Since inflammation and/or infection against soft tissue cells increased oxidative stress and CD44 receptor expression, graft copolymer was synthesized using hyaluronic acid (HA) and cephalexin (CPX). To produce CPX dimer, to molecules of CPX were conjugated with carboxylic acid group of thioketal dicarboxylic acid (ThdCOOH). CPX dimer was conjugated with HA using thioketal diamine (ThdNH(2)) to synthesize HA-g-CPX copolymer (Abbreviated as HAgCPX). Nanoparticles of HAgCPX copolymer was fabricated by dialysis method. They were assembled in the aqueous solution and formed spherical nanoparticles with small dimeter less than 300 nm.

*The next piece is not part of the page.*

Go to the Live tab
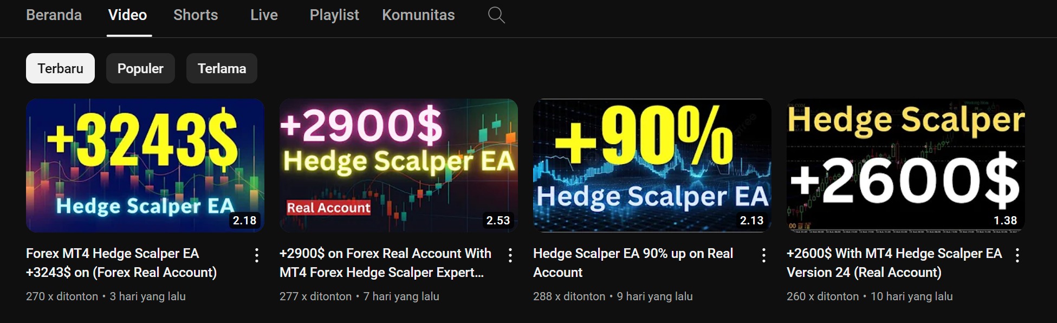Image resolution: width=1057 pixels, height=323 pixels. (264, 15)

Since HAgCPX copolymers have ROS-sensitive linkage such as thioketal group, they were disintegrated in the presence of H(2)O(2), particle size was also changed from monomodal to multimodal and then drug release rate was accelerated in the presence of H(2)O(2). These results indicated that HAgCPX nanoparticles have ROS-sensitivity. HAgCPX nanoparticles have anti-inflammatory efficacy and wound healing potential, i.e. they efficiently inhibited inflammatory cytokines and promoted wound healing of LPS-treated HGF-1 cells. LPS treatment against increased CD44 receptor expression on the HGF-1 cells. Fluorescence intensity of HGF-1 cells was significantly increased by treatment of HAgCPX nanoparticles in the absence of free HA pre-treatment while pre-treatment of HA suppressed the intracellular delivery of HAgCPX nanoparticles, indicating that HAgCPX nanoparticles can be delivered via CD44 receptor-mediated pathway. HAgCPX nanoparticles showed antimicrobial activity in vitro against various oral microbials as well as free CPX. We suggested that HAgCPX nanoparticles are promising candidate for ROS-specific and CD44 receptor-mediated delivery of drugs against inflammatory of oral soft tissue cells.